Sunday, June 11, 2006

Part III - How to get to Accra

(If you haven't read the first two installments, make sure to scroll down and check those out first.)

In our promised land of Abo Toase, as the rain poured down and Robin and I dashed for cover, we were beckoned to the car of some kind men from Accra. They invited us to a restaurant for a warm beer and some fish soup while we waited for the rain to pass. There were three of them – an interior designer, a teacher and a taxi-cab driver (you have my permission to use this as the opening line of a joke) – who were in town for a funeral. They told us that we could easily find a car to the city of Kpandu, so our serendipitous friendship was short-lived, and our stay in Abo Toase was fleeting, as we quickly moved to Kpandu (a city which was listed in my guidebook). Our intent was to immediately move from Kpandu to Accra, to complete our voyage that same day. But Kpandu, as it turned out, wouldn’t allow this.

Or rather, we wouldn’t allow ourselves to flee this city. We were immediately struck by the beguiling character of Kpandu’s streets. They were lined with well-kept two-storey buildings, and bustling with the kind of life I’d come to expect from most streets in Ghana. However, unlike Tamale, this life continued on into the night, past 10pm. People stayed out, barbecuing corn and steak on the street-side, heading to one of the many drinking spots, or simply enjoying the night’s air. At a random street kiosk, we discovered our new favourite fruit: sweet apple, a spiky, roughly avocado-sized green fruit filled with a white flesh that tastes something like sour apple (perhaps also called custard apple).

Rows on where targets appear:
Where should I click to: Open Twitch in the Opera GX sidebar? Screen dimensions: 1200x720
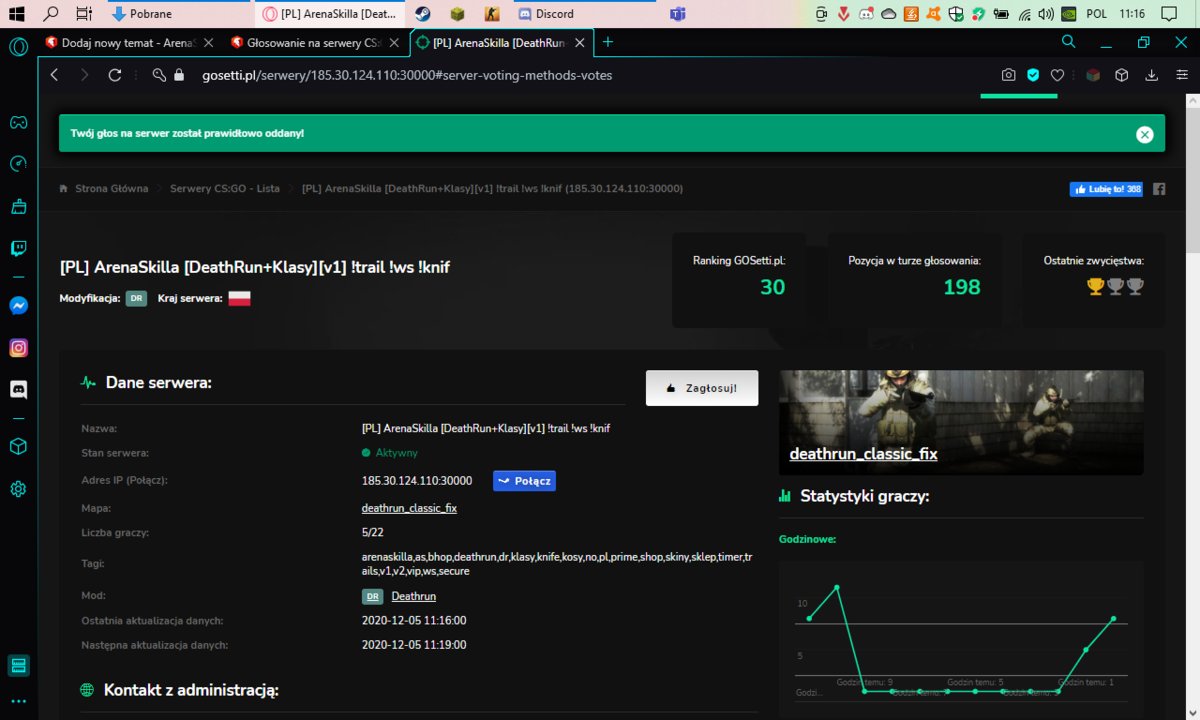coord(18,249)
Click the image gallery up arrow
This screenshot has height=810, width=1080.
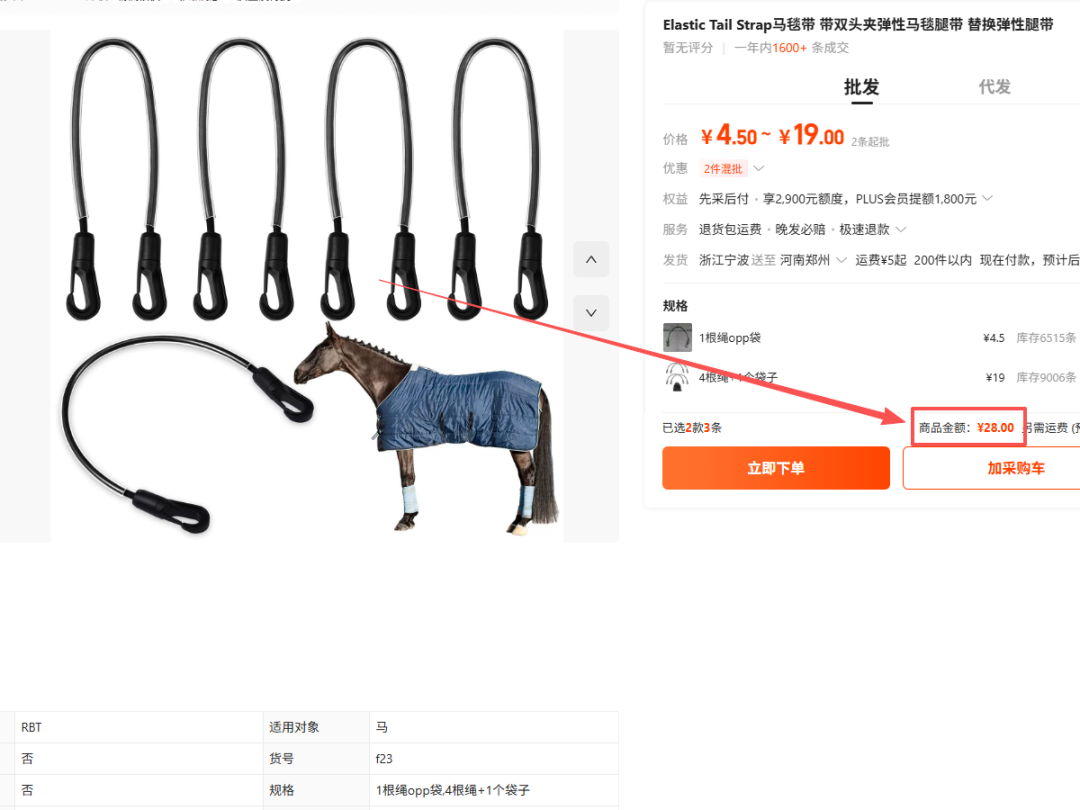(591, 260)
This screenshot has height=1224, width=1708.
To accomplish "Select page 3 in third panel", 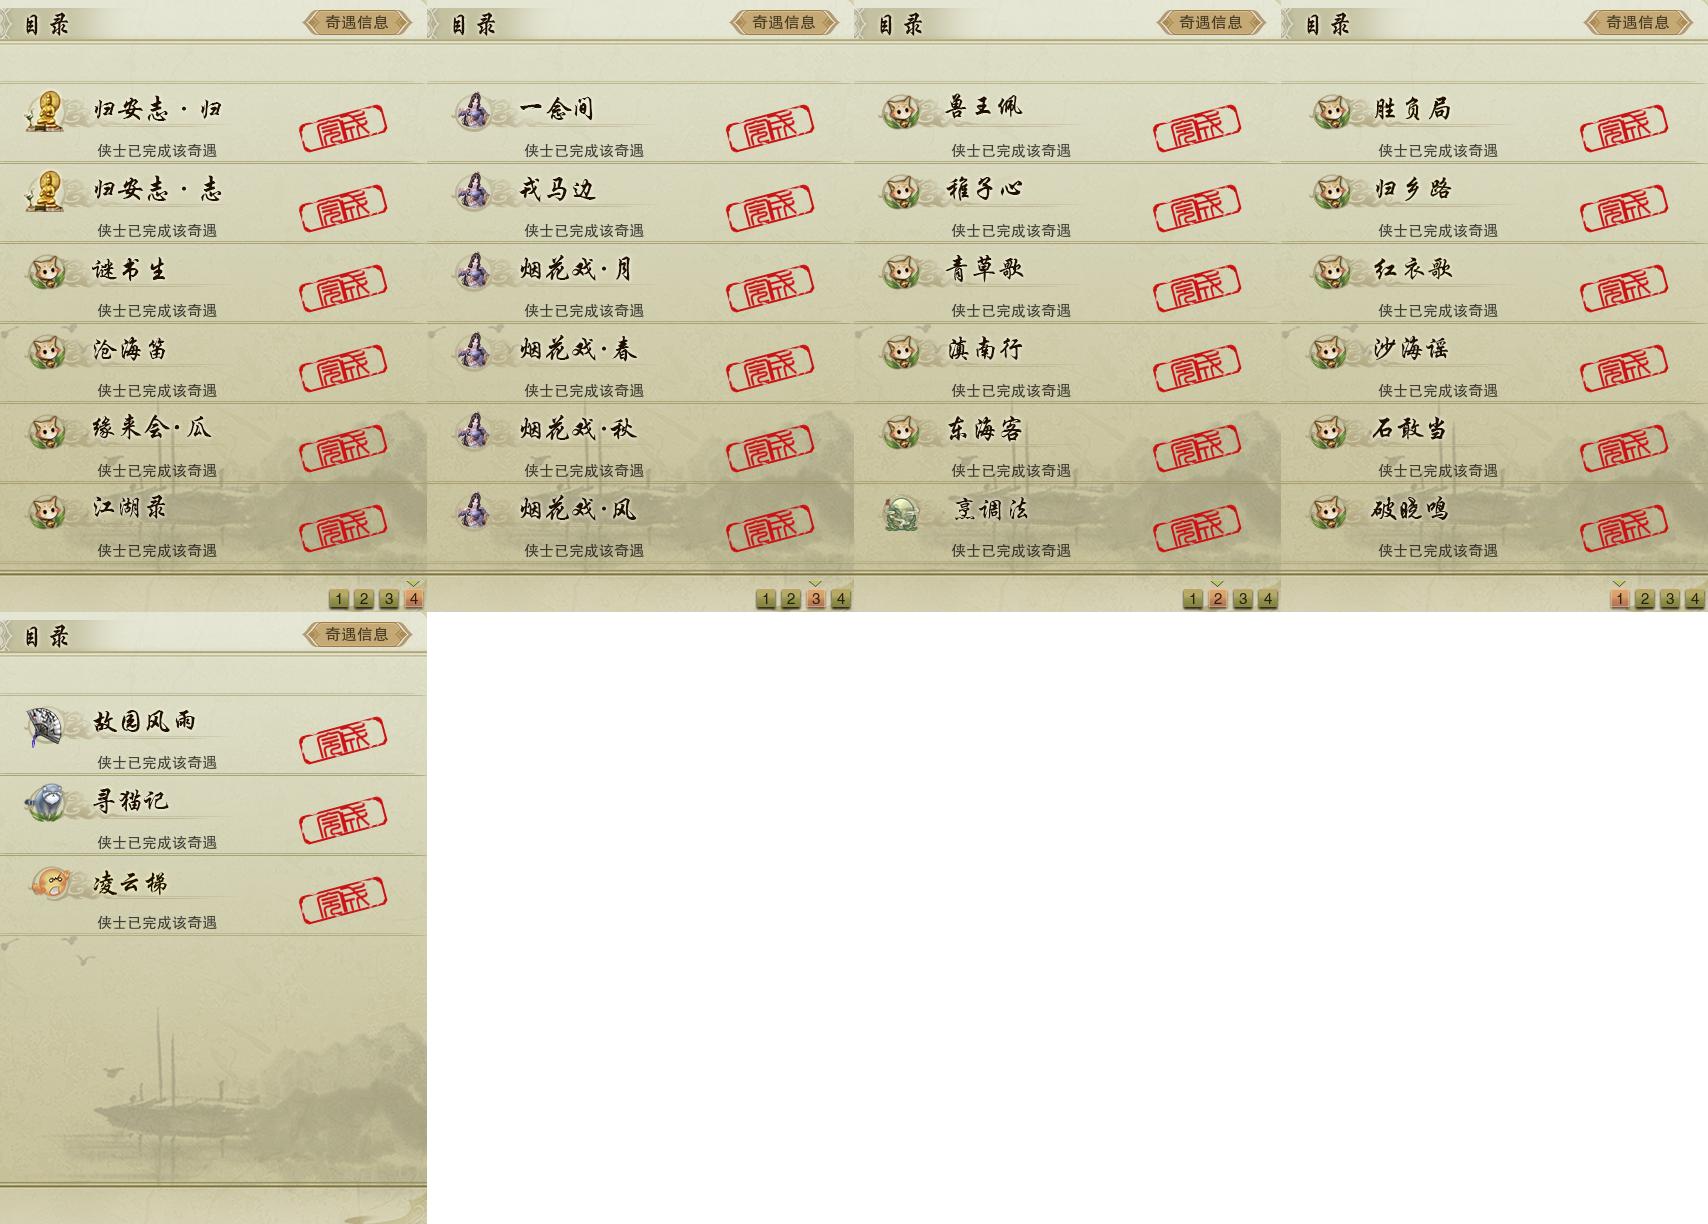I will (x=1243, y=599).
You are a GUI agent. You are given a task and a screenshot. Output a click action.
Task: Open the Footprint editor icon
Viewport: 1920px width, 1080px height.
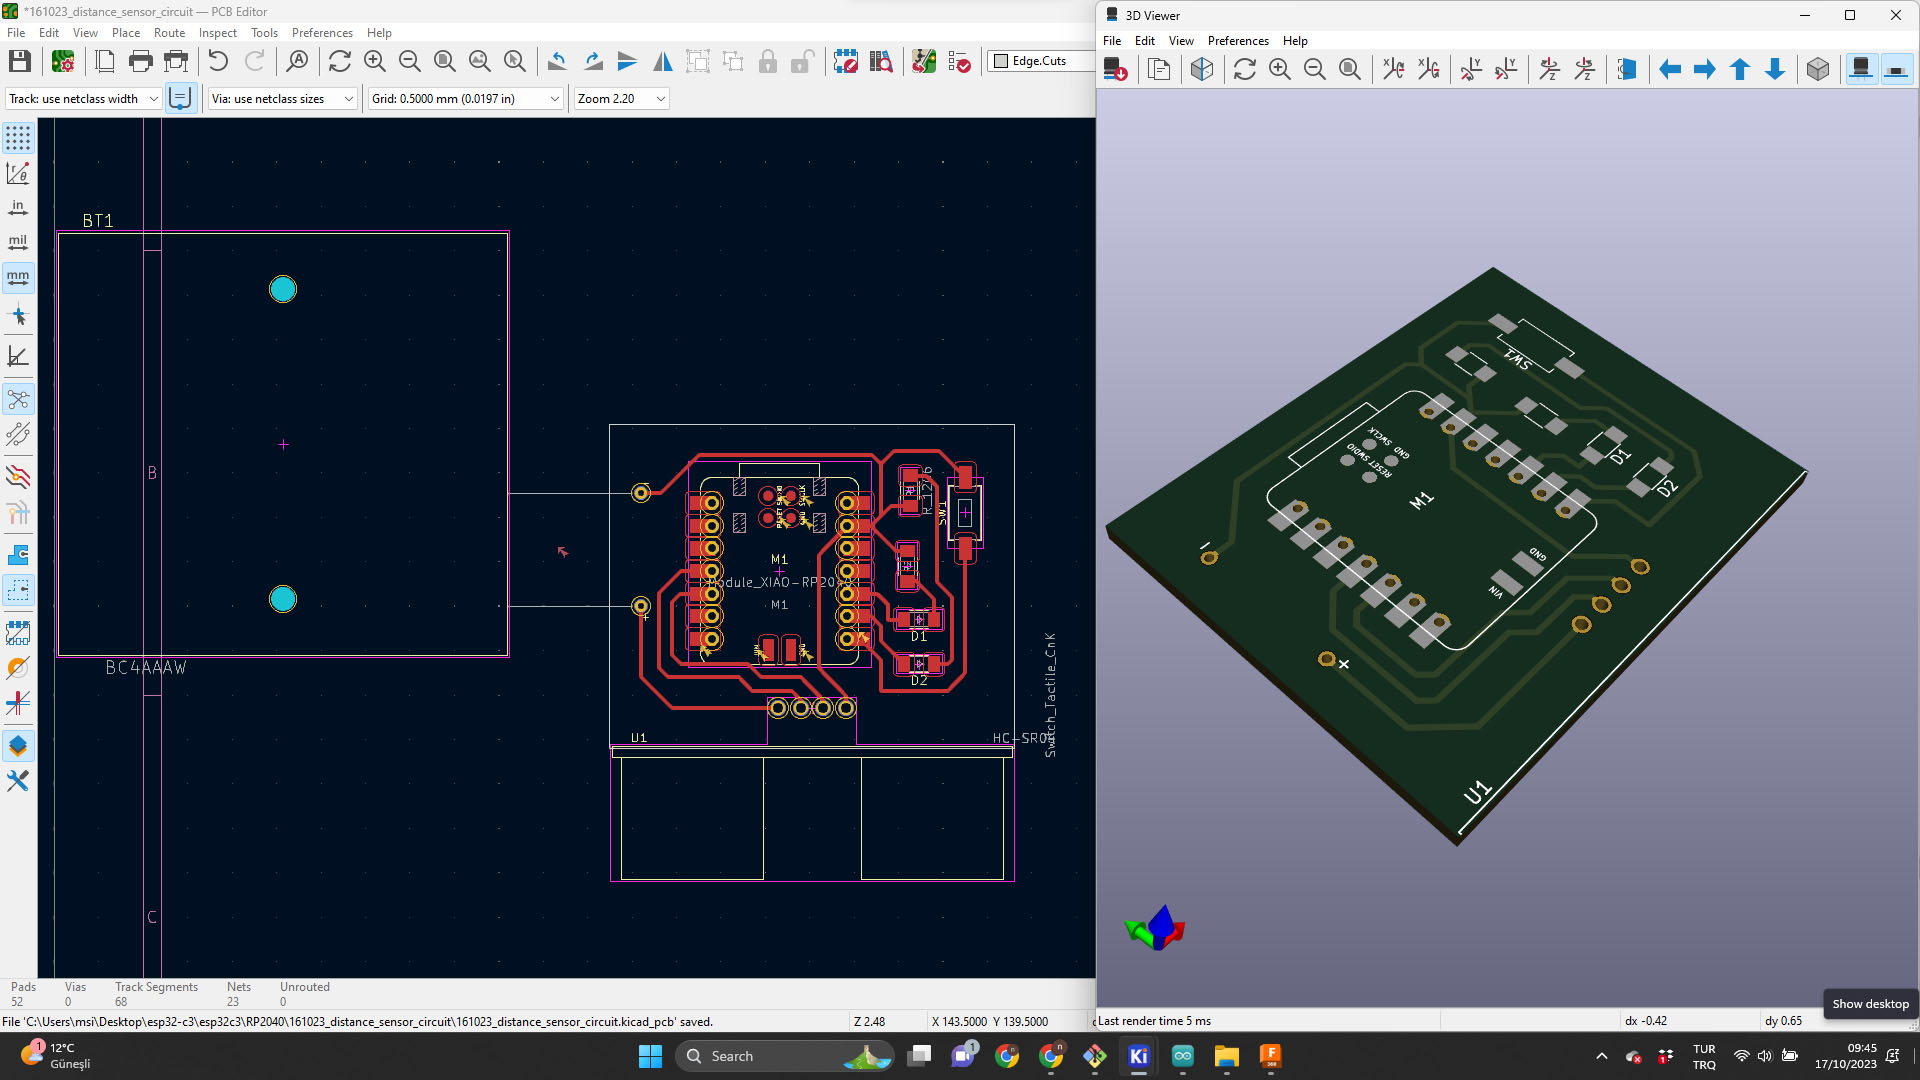(845, 62)
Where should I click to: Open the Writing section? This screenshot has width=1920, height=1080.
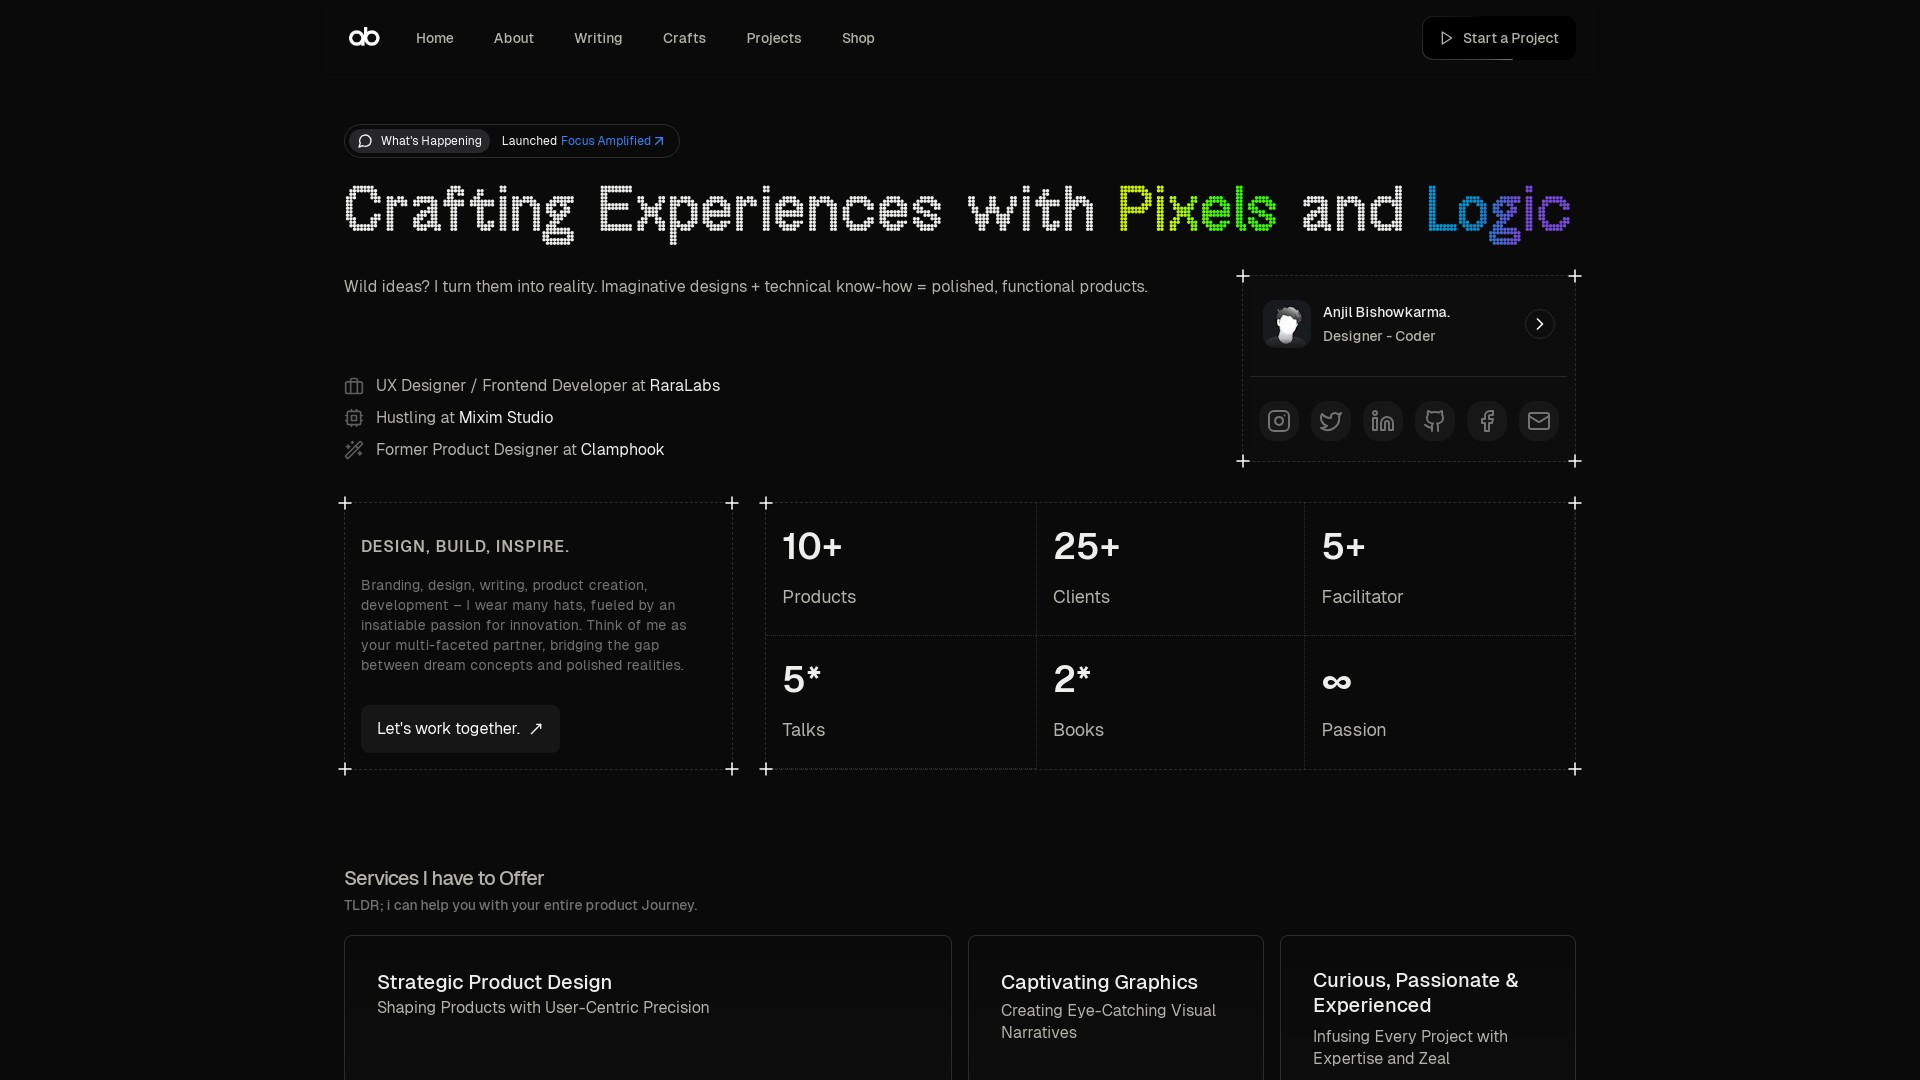point(597,38)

PROBLEMS TO SOLVE
- a) In the travel post about getting to Accra, what fruit did the writer discover at a street kiosk in Kpandu?
- b) Render the records as a JSON list of strings, one string per line with blank lines omitted, starting with the line containing "You are a GUI" and going on through the end of the records. Leave the pictures out.

EXPECTED RESPONSES
- a) Sweet apple.

- b)
[
  "You are a GUI agent. You are given a task and a screenshot. Output a click action.",
  "Task: Open the Footprint editor icon",
  "Viewport: 1920px width, 1080px height.",
  "(845, 62)",
  "Where should I click to: Open the Writing section? This screenshot has width=1920, height=1080.",
  "point(597,38)"
]